TASK SET |
• 1. List every song title that appears in quotation marks in the album reviews.
• 2. Write the next part of the album reviews, picking up after their last sentence.

──────── READING PASSAGE ────────

19. Thee Oh Sees - Carrion Crawler/The Dream
Up until this year, I didn't much care for Thee Oh Sees and leader John Dwyer's musical output. I think the Coachwhips sucked, and I much preferred the lysergic campfire folk tunes of Dog Poison to the heavier sounds of LPs like Help and Warm Slime. Those records reeked of half-baked, drug addled experimentation at its worst, and the layers of lo-fi psychedelic crud was totally a crutch to prop up songs that didn't have shit going on to begin with. Dwyer kicked off 2011 by dropping a sunny, sprawling sequel to Dog Poison called Castlemania that had a few classic jams, and then outdid himself with Carrion Crawler/The Dream, which sounds like it had enough time and money invested in it to show off what Thee Oh Sees are REALLY all about. Gone are the studied attempts to get "weird," and all that floundering is replaced by huge psychedelic groove MONSTERS! Maybe adding a second drummer did the trick, since these songs throb and grind like prime Krautrock, making Carrion Crawler/The Dream the best road trip soundtrack of 2011. Crank it up and watch those highway lines melt and disappear.

18. The Babies
(Shrimper)
Holy shit, did this album give me happy feet in the first few months of the year. HAPPY FEET! Every single bit of this record sounds bouncy and goofy and coy and downright FUN. Side A kicks off with a bit of playful guitar noodling, and develops into "Run Me Over," a song that defines the entire record with Kevin Morby of Woods' whiny yelp and Vivian Girl Cassie Ramone's flat bray winding in and out of tunefulness and occasionally meeting in harmonies that seem way better than most because of their brief and hard-fought joy. Side B starts off with "Breakin' The Law," which is the best approximation of June and Johnny's romantic outlaw push and pull since "Jackson" or maybe Natural Born Killers to make with a more current reference. I don't know shit about my favorite bands' personal lives and I like it that way, but it's impossible to listen to this record without imagining that Ramone and Morby had some kind of romantic entanglement with this much passion and giddy fun dripping from its grooves. The Babies is a voyeuristic gas.

──────── RAW DATA ────────

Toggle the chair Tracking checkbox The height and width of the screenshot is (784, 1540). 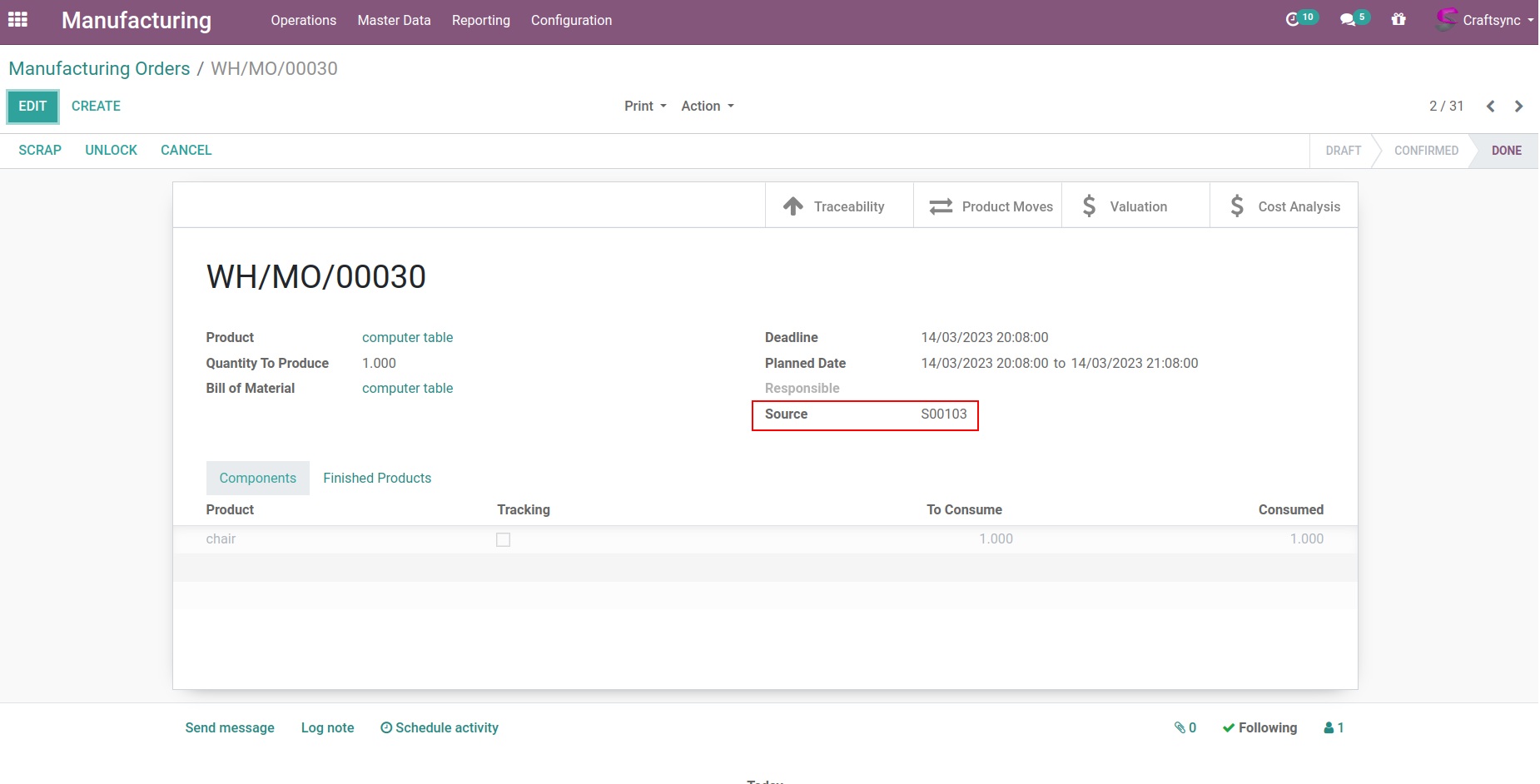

────────

SET OF ANSWERS |
• 1. "Run Me Over," "Breakin' The Law," "Jackson"

• 2.
17. Shannon & The Clams - Sleep Talk
Shannon Shaw is a national treasure, no lie. After adding crucial vocals and songwriting assistance on Too Young To Be In Love by Hunx & His Punx (which just missed this list), Shaw dropped the second LP from her own band, Shannon & The Clams, who mine an always-pleasing, John Waters-inspired trash rock aesthetic. That kinda shit can get a little too cutesy at times, but Shannon's voice is a big, boomy, scratchy weapon that reminds me of Wanda Jackson or Brenda Lee on her British rock n' roll singles, and guitarist foil Cody "King Lollipop" Blanchard provides the right amount of silly sweetness with his Buddy Holly/Tiny Tim hybrid backups. On Sleep Talk, the Clams front-load things with big, swoony doo-wop inspired ballads, but the real gem is lurking somewhere in the middle of side two. "Toxic Revenge" is a straight-up blast of early 80s California punk rock with a skronky saxophone solo, and it suggests that Shannon & The Clams have somewhere to go after perfecting this collection of banged-up malt shop jukebox 45s.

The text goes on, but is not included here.